[Data extracted from a collection]
***

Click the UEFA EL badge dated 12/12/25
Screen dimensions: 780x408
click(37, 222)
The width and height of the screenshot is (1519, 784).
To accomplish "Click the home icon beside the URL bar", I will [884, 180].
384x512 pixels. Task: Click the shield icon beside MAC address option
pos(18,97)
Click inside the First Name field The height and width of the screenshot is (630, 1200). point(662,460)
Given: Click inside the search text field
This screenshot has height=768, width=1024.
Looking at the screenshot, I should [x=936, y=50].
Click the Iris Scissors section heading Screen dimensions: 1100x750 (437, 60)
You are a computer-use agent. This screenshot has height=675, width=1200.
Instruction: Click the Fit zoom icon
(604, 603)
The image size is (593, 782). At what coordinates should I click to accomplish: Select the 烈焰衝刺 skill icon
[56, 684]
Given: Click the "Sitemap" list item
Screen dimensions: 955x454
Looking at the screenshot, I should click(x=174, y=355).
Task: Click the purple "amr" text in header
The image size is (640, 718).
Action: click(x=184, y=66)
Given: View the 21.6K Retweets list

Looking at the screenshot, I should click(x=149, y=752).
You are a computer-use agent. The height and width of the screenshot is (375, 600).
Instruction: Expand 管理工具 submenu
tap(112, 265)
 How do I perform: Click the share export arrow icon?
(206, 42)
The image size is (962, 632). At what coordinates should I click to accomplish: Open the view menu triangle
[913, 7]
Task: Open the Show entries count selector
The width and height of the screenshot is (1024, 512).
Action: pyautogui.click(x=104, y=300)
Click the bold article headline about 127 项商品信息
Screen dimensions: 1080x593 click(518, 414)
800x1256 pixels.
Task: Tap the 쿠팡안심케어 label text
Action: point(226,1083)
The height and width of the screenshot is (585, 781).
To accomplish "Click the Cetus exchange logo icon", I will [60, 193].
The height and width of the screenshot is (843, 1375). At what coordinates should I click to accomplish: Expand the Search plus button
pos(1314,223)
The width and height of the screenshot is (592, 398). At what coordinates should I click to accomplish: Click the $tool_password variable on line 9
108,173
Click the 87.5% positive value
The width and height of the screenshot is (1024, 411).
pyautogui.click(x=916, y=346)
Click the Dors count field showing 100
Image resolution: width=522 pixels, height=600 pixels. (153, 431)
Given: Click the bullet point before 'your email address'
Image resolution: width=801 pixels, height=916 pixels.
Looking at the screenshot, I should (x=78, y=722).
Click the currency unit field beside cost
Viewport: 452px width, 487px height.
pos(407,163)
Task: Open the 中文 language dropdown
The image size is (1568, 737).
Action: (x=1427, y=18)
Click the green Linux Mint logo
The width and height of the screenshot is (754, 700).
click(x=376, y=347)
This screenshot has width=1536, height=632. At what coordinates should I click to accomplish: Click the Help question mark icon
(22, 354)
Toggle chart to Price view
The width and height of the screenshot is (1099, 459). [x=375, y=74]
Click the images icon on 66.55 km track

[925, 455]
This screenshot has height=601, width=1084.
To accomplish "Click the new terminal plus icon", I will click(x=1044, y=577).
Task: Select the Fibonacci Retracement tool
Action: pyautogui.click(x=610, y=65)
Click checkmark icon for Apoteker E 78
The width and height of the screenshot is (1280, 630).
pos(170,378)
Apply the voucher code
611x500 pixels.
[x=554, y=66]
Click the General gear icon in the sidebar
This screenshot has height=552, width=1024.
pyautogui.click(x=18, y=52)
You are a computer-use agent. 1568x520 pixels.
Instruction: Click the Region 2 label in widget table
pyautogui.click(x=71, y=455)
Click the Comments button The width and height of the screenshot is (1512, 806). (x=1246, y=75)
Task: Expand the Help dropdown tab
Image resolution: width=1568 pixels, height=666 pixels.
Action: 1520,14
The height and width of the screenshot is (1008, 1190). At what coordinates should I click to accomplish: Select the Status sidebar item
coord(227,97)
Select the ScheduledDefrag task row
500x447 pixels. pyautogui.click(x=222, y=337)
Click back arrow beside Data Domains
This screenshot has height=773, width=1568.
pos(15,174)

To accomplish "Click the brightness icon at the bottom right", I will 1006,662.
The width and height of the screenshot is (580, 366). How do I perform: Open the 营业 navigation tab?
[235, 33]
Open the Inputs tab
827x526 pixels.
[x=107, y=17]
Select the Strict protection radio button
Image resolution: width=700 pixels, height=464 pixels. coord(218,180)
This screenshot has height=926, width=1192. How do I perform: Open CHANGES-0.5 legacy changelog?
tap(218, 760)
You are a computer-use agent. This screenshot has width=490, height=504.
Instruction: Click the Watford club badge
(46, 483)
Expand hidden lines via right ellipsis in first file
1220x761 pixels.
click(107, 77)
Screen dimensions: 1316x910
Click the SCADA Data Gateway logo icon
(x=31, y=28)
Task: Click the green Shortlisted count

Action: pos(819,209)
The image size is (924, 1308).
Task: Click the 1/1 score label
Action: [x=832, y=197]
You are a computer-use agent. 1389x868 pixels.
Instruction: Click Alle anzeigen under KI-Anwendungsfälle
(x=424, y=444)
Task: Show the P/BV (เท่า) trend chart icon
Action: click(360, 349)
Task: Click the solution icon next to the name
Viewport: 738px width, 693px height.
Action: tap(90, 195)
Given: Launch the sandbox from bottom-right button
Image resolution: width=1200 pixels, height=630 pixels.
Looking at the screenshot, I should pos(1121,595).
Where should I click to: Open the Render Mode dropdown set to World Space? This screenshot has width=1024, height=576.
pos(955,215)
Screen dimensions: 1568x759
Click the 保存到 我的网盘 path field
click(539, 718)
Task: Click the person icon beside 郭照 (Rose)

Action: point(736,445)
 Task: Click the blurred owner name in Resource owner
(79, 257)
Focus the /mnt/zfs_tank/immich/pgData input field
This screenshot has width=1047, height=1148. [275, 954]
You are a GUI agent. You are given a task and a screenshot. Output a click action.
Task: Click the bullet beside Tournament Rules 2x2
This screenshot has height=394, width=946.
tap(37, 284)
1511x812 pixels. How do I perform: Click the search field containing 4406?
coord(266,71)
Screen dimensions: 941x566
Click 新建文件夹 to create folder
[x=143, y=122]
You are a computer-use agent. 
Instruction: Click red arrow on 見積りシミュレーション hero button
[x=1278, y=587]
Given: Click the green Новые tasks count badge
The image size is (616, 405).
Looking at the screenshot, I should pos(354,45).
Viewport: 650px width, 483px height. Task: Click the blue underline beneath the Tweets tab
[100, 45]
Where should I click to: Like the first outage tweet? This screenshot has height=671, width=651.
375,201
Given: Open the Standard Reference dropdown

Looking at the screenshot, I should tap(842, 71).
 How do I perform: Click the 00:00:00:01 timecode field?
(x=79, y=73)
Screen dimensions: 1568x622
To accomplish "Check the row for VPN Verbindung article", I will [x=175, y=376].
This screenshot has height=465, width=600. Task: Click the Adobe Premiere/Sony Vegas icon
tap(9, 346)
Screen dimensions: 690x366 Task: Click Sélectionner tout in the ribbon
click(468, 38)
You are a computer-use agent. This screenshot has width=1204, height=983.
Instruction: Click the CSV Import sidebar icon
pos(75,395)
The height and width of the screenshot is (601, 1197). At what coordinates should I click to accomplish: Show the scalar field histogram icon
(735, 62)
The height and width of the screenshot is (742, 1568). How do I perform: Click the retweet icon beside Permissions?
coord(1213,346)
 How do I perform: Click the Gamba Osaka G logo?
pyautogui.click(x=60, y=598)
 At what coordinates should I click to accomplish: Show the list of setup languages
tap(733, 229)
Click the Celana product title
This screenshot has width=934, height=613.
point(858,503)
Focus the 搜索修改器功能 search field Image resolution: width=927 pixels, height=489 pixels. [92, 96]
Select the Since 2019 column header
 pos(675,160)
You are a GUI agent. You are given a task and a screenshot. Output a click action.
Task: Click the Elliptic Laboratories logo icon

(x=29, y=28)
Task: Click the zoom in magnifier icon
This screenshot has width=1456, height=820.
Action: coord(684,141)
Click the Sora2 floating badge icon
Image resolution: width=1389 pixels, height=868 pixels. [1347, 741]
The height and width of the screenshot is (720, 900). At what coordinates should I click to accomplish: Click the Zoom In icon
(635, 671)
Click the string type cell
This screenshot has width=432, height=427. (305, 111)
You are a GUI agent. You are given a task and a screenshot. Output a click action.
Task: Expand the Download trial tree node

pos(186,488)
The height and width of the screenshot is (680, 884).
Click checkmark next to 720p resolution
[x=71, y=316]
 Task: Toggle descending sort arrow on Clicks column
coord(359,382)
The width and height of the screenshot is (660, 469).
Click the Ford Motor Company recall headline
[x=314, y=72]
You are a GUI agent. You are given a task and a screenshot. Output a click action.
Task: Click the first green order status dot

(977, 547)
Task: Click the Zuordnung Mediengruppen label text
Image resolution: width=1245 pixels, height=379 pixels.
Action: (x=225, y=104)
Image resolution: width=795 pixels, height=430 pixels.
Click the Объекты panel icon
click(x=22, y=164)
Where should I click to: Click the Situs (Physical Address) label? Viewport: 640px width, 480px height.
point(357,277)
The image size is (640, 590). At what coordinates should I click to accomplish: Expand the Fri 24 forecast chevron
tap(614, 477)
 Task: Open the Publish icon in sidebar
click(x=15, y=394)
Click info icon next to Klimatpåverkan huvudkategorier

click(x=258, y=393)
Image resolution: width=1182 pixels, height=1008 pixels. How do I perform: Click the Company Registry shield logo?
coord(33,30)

***

=== WHAT THE EXERCISE ASKS ===
Which of the lines above hold the word "agent"? Copy each one.

=== YOUR SOLUTION ===
You are a computer-use agent. This screenshot has height=675, width=1200.
You are a computer-use agent. The height and width of the screenshot is (375, 600).
You are a computer-use agent. 1568x520 pixels.
You are a computer-use agent. This screenshot has width=490, height=504.
You are a computer-use agent. 1389x868 pixels.
You are a GUI agent. You are given a task and a screenshot. Output a click action.
You are a computer-use agent. 
You are a computer-use agent. This screenshot has width=1204, height=983.
You are a GUI agent. You are given a task and a screenshot. Output a click action.
You are a GUI agent. You are given a task and a screenshot. Output a click action.
You are a GUI agent. You are given a task and a screenshot. Output a click action.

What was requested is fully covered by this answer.